A Doctor’s Approved Guide to Preparing for the Sun Run

We sat down with Dr. Morrish from the UBC Sport and Exercise Medicine Clinic to ask how to best prepare for the Vancouver Sun Run. Below are a few tips from an industry expert to help you have your best run possible.

Dr. Morrish from the UBC Sport and Medicine Clinic

Weeks Before the Run

Consider where you’re at. You may be an avid runner who knows your splits and has a good idea of how this distance will feel at your pace. Or you may not be as running-focused and feel some uncertainty about how the run will go. If this sounds like you, consider a trial run of a similar distance. Start at an easy leisurely pace, or try a walk-run approach alternating between running for one minute and then walking for one minute until you reach your distance goal. 

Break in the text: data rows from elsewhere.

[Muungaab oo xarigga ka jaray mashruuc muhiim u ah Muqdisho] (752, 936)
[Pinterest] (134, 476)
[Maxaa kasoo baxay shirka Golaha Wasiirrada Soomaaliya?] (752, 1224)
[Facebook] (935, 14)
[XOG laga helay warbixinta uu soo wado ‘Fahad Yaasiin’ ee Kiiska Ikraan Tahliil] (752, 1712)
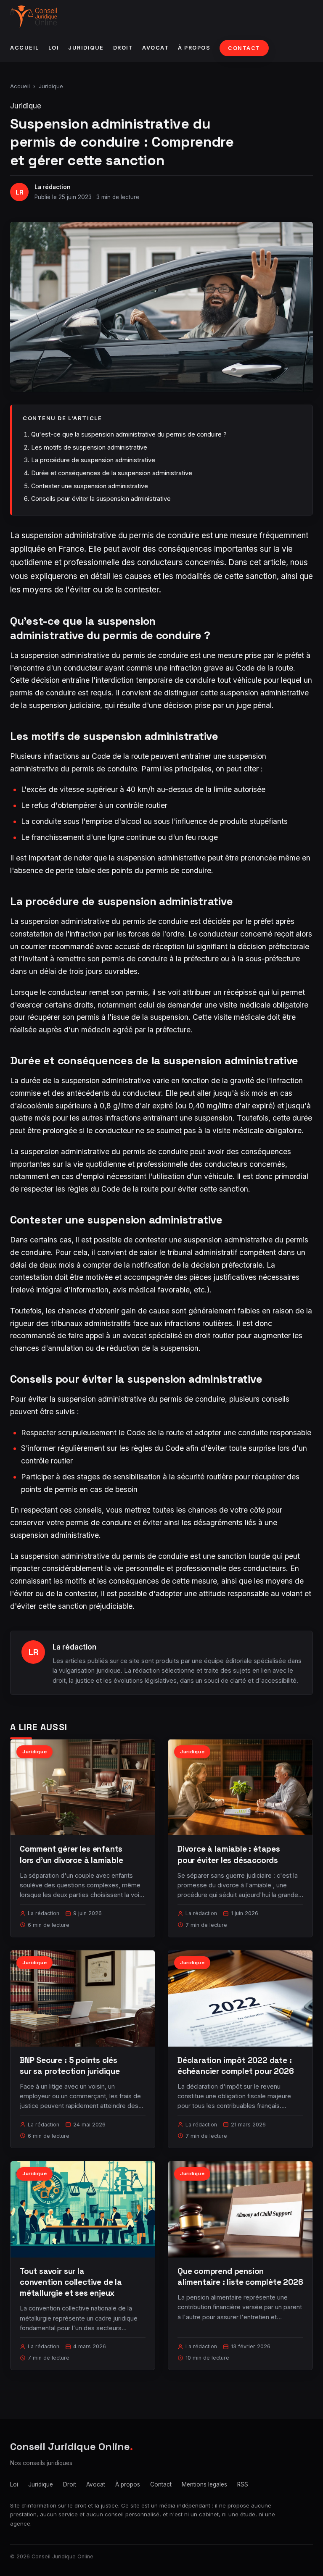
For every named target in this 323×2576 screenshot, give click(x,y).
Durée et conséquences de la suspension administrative (111, 472)
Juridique (86, 48)
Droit (123, 48)
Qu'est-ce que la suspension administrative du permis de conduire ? (129, 434)
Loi (53, 48)
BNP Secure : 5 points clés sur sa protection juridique (70, 2065)
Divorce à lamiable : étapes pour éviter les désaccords (228, 1854)
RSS (242, 2484)
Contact (244, 48)
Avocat (155, 48)
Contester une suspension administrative (89, 485)
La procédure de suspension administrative (93, 459)
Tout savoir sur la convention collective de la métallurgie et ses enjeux (71, 2282)
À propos (194, 48)
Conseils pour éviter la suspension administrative (101, 498)
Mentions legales (204, 2484)
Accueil (24, 48)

Reducing injury risk starts with training and racing within the limits of your body, but first you need to know those limits. Knowing what to expect from your body, and from the demands of the race itself, before you start the race is more than half the battle. In the coming weeks, get out and see what you can do!

The Day Before the Run

No matter how mentally prepared you feel for this experience, make the extra effort to protect time to prepare for the big day. Here are some items to consider making time for the day before the Sun Run:

  1. Sleep: Research has shown time and again that good sleep before athletic events reduces injury risk and improves performance. The old adage of “eight hours per night” doesn’t apply to everyone so do what works best for you.
  2. Hydration: There’s no need to over-hydrate leading up to the race, but it is important to stay well hydrated the day before you run, that includes avoiding dehydrating yourself the day (or night) before the race. 
  3. Nutrition: Do your best to eat well over the course of the day before the race. Avoid foods that may disrupt your regular digestive function such as large amounts of red meat, heavy or greasy meals for dinner, and any meal with very high salt content. 
  4. Loosen the legs: Get some exercise the day before by going for a light jog and doing some dynamic stretching. Don’t overdo it by working out too hard the day before, but make sure to get your blood flowing to limber-up prior to the big day.
1996 Joseph Kimani, from Kenya, comes across the finish line at 27:31. Ian smith/Vancouver Sun


The Morning Before the Run

Give yourself added time to get through your morning routine and arrive at the starting line with time to spare. The Sun Run is a very well-attended event which may make access to the area slower than usual. You may want to find ten minutes to warm up before you get to the actual venue because you may not be able to do so once you’ve joined the crowd. 

After the Run

You did it! Time to rehydrate and replenish. Electrolyte beverages and simple carbs are your friends here. Don’t forget to bring warm dry clothes to change into after the race and find some time to stretch once the finish line excitement settles down.


Have fun, and don’t forget to stop by the post-race party in BC Place once you cross the finish line!